En Graz estaba Kepler tan tranquilo cuando llegó el año 1600 y el archiduque Fernando promulgó un edicto contra los protestantes. Kepler, junto con muchos otros luteranos, se quedó de la noche a la mañana sin casa ni empleo. Gracias a Dios, recibió la ayuda de Tycho Brahe, uno de los astrónomos más importantes de la época, y que por entonces ocupaba en Praga el puesto de matemático imperial. Brahe, que había leído con gran interés los escritos de Kepler, le nombró su ayudante, proporcionándole así un hogar y una buena estabilidad económica.

Una curiosidad.

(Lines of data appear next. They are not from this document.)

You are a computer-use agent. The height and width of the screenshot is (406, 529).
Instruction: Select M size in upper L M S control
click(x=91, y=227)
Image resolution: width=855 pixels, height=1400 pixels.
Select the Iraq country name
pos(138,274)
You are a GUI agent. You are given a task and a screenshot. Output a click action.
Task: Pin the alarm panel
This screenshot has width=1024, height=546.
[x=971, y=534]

Tycho Brahe, además de como astrónomo, era famoso por su nariz... En 1566 retó en duelo a un tal Parsbjerg, aristócrata danés que se burló de su trabajo científico. La cosa acabó con que el pobre Tycho perdió de un tajazo media nariz. Desde entonces llevó una prótesis dorada y, por eso, era conocido popularmente como el astrónomo de la nariz de oro... Cosas de la vida.

Por desgracia, Brahe falleció un año después de empezar a trabajar con Kepler. Su reciente discípulo ocupó su puesto de astrónomo en la corte y, lo que tal vez sea más importante, heredó también la enorme cantidad de datos astronómicos que Brahe había recogido a lo largo de los años. Eso fue un auténtico tesoro para nuestro científico quien, recordemos, tenía muy mala vista y no podía observar los astros con la necesaria precisión y constancia. La tablas de Brahe, en cambio, recogían datos del movimiento de los astros con una exactitud enorme.

Gracias a la generosidad de sus mecenas, Tycho Brahe se había hecho construir un cuadrante astronómico de dos metros de radio, con el cual fue capaz de medir la posición de los planetas con una precisión que aun hoy en día asombra: sus medidas tenían un error marginal ¡de tres centésimas de grado! Alucinante. Y no solo eso: en el caso de Marte, por ejemplo, los datos de Brahe abarcaban nada menos que catorce años de paciente observación. Cuando esos valiosos datos entraron en posesión del joven Kepler, nuestro astrónomo vio el cielo abierto, nunca mejor dicho. 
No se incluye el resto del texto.